Ober weaves this big slice of natural advantage into his story of democratic achievement, by pointing out that when the assembly had to decide what to do with the first influx of extra wealth, it chose to spend it on building the navy that went on to defeat the Persians at Salamis in 480 BC, instead of distributing it among individual citizens. Compare and contrast, say, with Sarah Palin’s Alaska (admittedly one of the least plausible candidates ever for that hotly disputed title ‘Athens of the North’).

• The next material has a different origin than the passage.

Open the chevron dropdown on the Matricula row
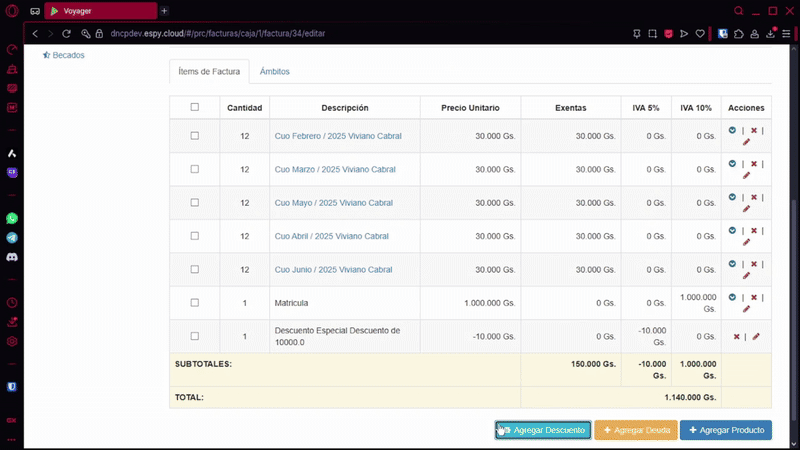This screenshot has height=450, width=800. point(732,297)
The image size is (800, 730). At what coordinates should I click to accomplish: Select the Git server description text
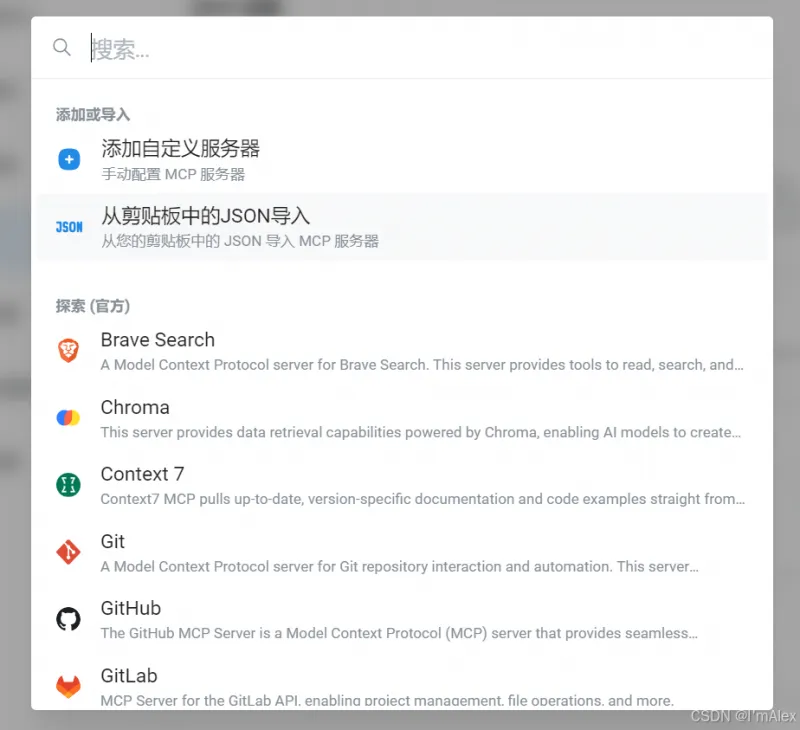(x=399, y=567)
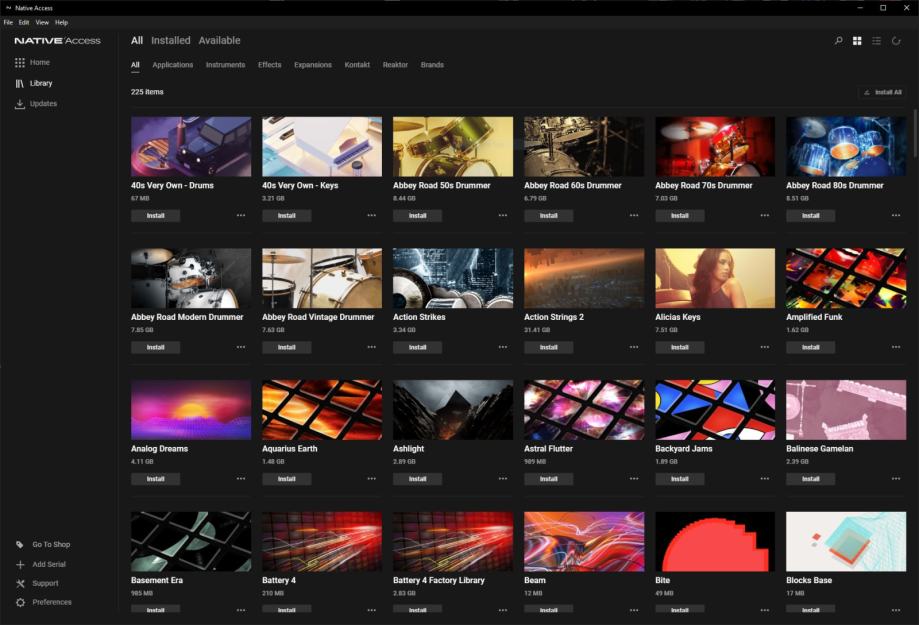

With oil prices high early last year, Palin decided to use the extra state income to fund $1000 credits to every Alaskan to help with their fuel bills. Ancient democracies use their good fortune to take tough decisions in the common interest; modern democracies use it to bribe the voters with handouts. Ober suggests that the ability of the Athenians to exploit their natural advantages in order to drive economic growth and political expansion is a testament to their democratic strengths. ‘Students of development economics,’ he writes, ‘have posited a “resource curse”: by lowering incentives for innovative forms of social co-operation, an exceptionally rich resource endowment may actually depress economic growth.’
If the Athenians managed to overcome this curse, Ober argues, they did so because they had other things going for them besides the silver mines, notably democratic institutions that helped them select the best way to use what came out of the ground to their overall advantage. They also managed to overcome another aspect of the resource curse, which is that easily exploited natural endowments often promote autocracy not democracy, because when states don’t have to worry about securing the consent of their citizens to raise taxes, they don’t really have to worry about securing the consent of their citizens at all.
Thomas Friedman in Foreign Policy called this ‘the first law of petropolitics’: ‘The price of oil and the pace of freedom always move in opposite directions.’ Silver is not oil, but in the ancient world it might as well have been. Yet in Athens, an easy source of income went along with enhanced democratic freedoms, not the reverse.